Do activismo à advocacia
Num cruzamento entre “networking, workshops educacionais e inspiracionais, debates e lifestyle”, o grande trunfo do MEETSSS é o programa de conferências, que tem lugar na sexta e no sábado no Hotel Algarve Casino. Entre mais de 30 oradoras, destacam-se nomes como a londrina Chidera Eggerue, aka The Slumflower, escritora, blogger de moda e uma estrela do Instagram, Georgia Taglietti, directora de comunicação do Sónar, um dos festivais de música mais importantes da Europa, ou a activista Oronike Odeleye, coordenadora do festival ONE Musicfest, em Atlanta, e co-criadora do movimento #MuteRKelly, que foi uma peça-chave para trazer a público os crimes sexuais do músico americano R. Kelly, entretanto detido.
Atenções redobradas também para Clare Scivier, responsável pelo projecto Your Green Room, dedicado à saúde mental e física dos artistas e outros agentes da indústria musical; para a investigadora portuguesa Cristiana Vale Pires, da plataforma Sexism Free Night e da associação Kosmicare; e para Jennifer Justice, advogada de peso em Nova Iorque que já teve Beyoncé como cliente e que ajudou Jay-Z a construir a empresa Roc Nation – actualmente lidera a firma de advocacia The Justice Dept, orientada para mulheres nas áreas do entretenimento, da tecnologia, dos media e da moda. Fica a saber a pouco a presença portuguesa, tanto no painel de oradoras como no line-up musical: as/os artistas e os colectivos que têm lutado por um circuito nacional de música electrónica mais plural e igualitário mereciam aqui um lugar.
Apesar de as mulheres serem o público-alvo principal deste encontro, Andreea Magdalina faz questão de assinalar que o MEETSSS também é aberto aos homens. A ideia é implicá-los na conversa sobre igualdade de género e “dar o exemplo”. “É assim que gostávamos de trabalhar com vocês, de uma maneira respeitosa, colaborativa e igualitária”, diz Andreea, que em Portimão irá debater estes temas com Ben Turner, CEO da agência de música electrónica Graphite e co-responsável pelo International Music Summit.

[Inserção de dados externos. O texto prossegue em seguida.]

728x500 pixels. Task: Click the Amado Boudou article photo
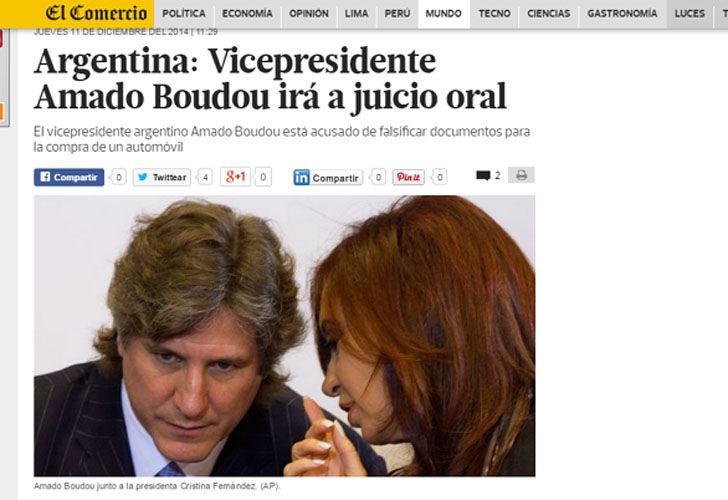click(x=284, y=336)

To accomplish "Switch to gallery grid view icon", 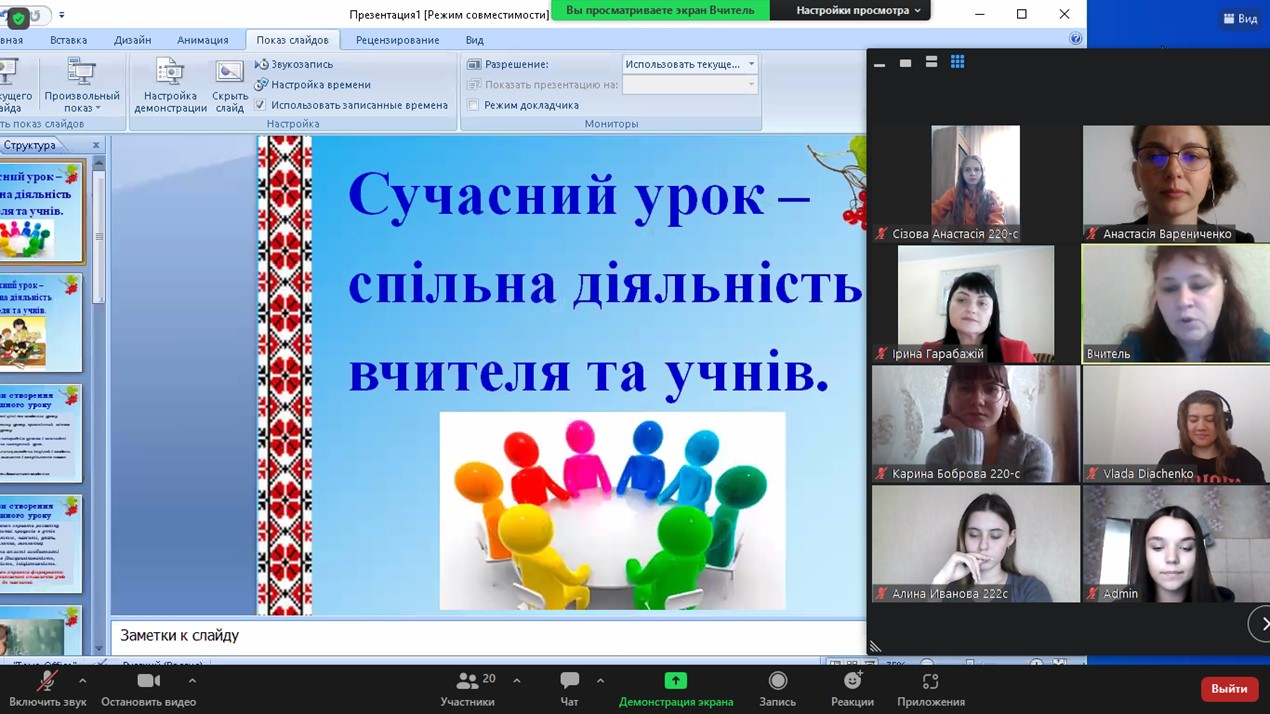I will (957, 63).

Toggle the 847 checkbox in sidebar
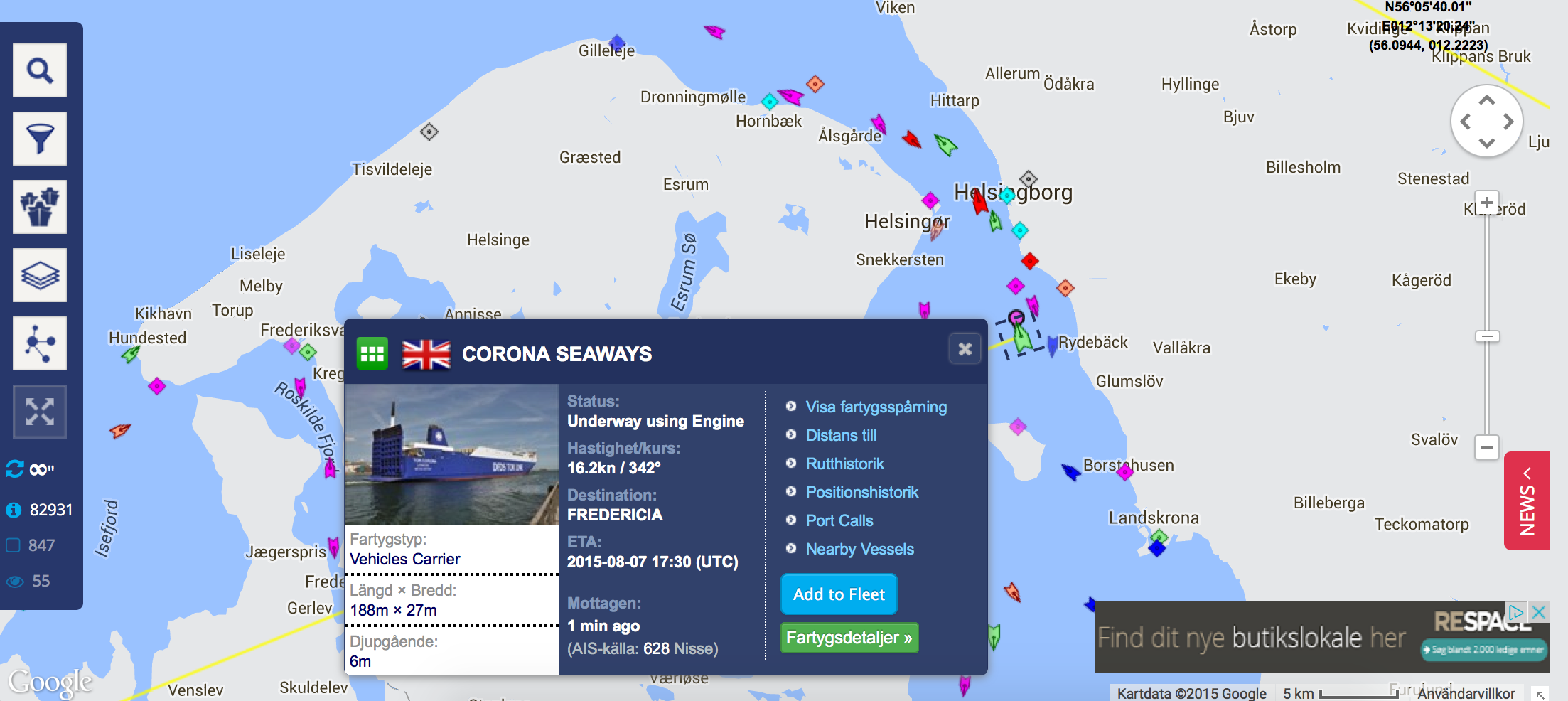tap(14, 545)
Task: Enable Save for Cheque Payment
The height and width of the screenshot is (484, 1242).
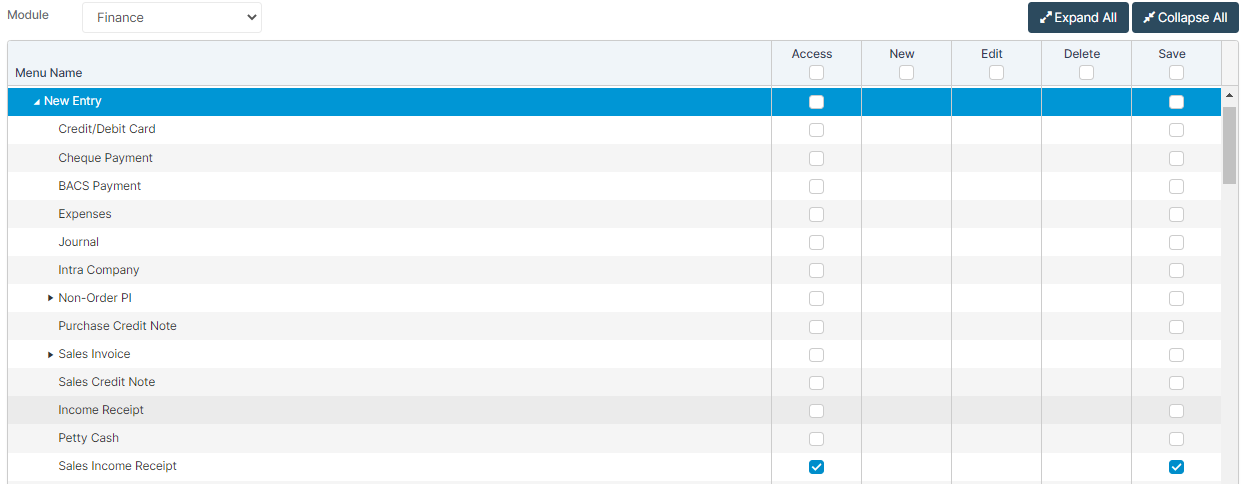Action: (1176, 158)
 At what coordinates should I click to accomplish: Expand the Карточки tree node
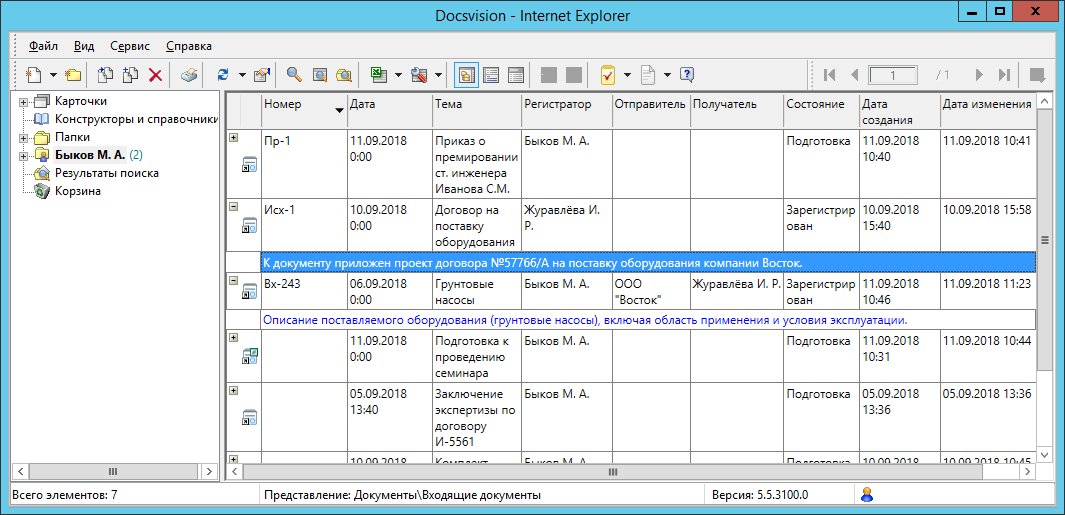(x=22, y=101)
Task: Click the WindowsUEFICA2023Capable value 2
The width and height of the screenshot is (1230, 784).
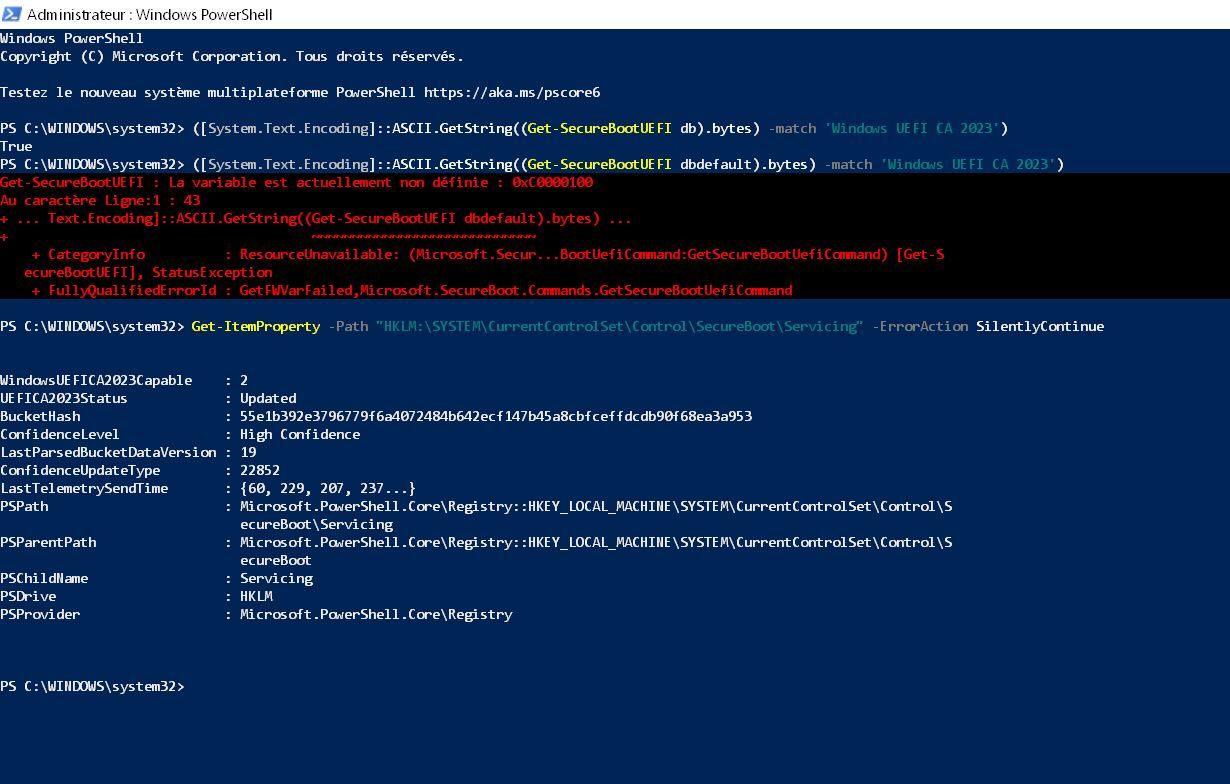Action: click(x=244, y=380)
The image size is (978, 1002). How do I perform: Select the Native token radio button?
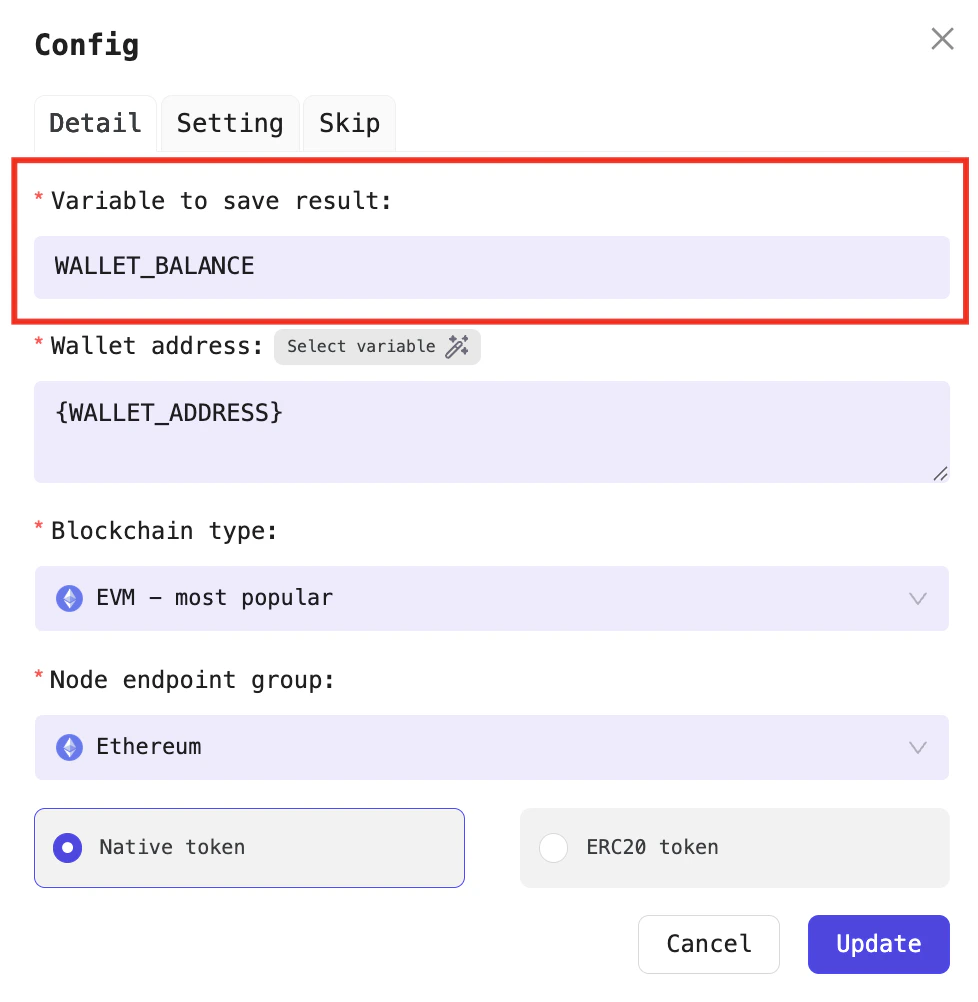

Além das conferências, há concertos e DJ sets abertos ao público em geral (bilhetes a 10€), com artistas como Perera Elsewhere, Dope Saint Jude, Deena Abdelwahed e Roundhouse Kick. O primeiro dia do MEETSSS, esta quinta-feira, é curado por Mariana Duarte Silva, responsável pelo Village Underground Lisboa, e conta com actuações dos portugueses Surma, Fábia Maia e Studio Bros.